## Elenco dei compiti
a – Secondo il testo sul Natale sano, a cosa serve soprattutto una lista della spesa precisa?
b – Trascrivi dal testo sul Natale sano il passo che comincia con "Le strade illuminate" e prosegue fino a "al nostro umore.".

Scritto da Ihealthyou Redazione | 20-dic-2021 8.00.00

5' di lettura

Le strade illuminate e il ritorno dei panettoni, già da qualche settimana, ci stanno suggerendo una cosa sola: il Natale è alle porte. 

Sta per cominciare il periodo atteso per rilassarsi con i propri cari e lasciarsi andare a qualche peccato di gola.

Eppure non dev’essere per forza un “peccato”: bastano poche semplici regole per garantirsi un Natale sano, goloso e che possa giovare tanto alla nostra salute quanto al nostro umore.

Consigli? Noi ne abbiamo qualcuno:

1   La lista della spesa: a cosa prestare attenzione
2   La cena della vigilia e il pranzo di Natale

 

 

La lista della spesa: a cosa prestare attenzione


La prima raccomandazione per la lista della spesa è sempre la stessa: più precisa è, meglio è. Non solo per un discorso di organizzazione, indispensabile quando i preparativi sono tanti e il tempo stringe, ma soprattutto per limitare gli sprechi

Altrettanto importante, ai fini di garantire pasti gustosi e salutari è il prestare attenzione al trasporto e alla conservazione dei prodotti comprati. Specialmente per quanto riguarda il pesce, che più di altri risente dell’ambiente in cui vive ed è soggetto all’attacco di parassiti, se non conservato adeguatamente.

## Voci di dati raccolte
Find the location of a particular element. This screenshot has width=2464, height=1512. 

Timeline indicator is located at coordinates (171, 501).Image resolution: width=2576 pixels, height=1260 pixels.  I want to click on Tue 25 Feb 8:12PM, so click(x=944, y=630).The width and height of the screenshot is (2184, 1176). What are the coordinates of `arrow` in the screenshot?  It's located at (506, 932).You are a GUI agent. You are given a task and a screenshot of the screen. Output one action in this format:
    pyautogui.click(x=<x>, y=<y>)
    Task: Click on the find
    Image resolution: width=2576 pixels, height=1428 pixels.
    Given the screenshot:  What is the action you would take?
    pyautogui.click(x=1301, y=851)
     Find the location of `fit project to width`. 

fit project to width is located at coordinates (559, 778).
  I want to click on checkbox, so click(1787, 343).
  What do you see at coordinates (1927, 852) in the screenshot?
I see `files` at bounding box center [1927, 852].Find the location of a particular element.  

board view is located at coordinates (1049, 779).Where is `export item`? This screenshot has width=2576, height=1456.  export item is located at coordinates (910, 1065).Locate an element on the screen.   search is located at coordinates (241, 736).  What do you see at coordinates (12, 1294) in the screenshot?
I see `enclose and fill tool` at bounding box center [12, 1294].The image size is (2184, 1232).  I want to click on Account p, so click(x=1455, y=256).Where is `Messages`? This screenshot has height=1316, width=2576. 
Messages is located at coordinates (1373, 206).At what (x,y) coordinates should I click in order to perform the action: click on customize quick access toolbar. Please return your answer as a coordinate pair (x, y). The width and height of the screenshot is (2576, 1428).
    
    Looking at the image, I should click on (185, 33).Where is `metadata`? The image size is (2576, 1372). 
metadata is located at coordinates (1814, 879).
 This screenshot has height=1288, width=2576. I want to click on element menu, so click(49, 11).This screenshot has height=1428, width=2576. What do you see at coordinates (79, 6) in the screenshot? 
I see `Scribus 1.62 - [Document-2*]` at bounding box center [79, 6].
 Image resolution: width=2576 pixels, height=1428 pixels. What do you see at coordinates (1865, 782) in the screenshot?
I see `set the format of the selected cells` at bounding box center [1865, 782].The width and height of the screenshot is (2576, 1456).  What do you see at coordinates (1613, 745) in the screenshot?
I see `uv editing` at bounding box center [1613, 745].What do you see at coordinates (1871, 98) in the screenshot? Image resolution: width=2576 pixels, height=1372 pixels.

## Risposte ai compiti
a – Serve soprattutto a limitare gli sprechi.

b –
Le strade illuminate e il ritorno dei panettoni, già da qualche settimana, ci stanno suggerendo una cosa sola: il Natale è alle porte. 

Sta per cominciare il periodo atteso per rilassarsi con i propri cari e lasciarsi andare a qualche peccato di gola.

Eppure non dev’essere per forza un “peccato”: bastano poche semplici regole per garantirsi un Natale sano, goloso e che possa giovare tanto alla nostra salute quanto al nostro umore.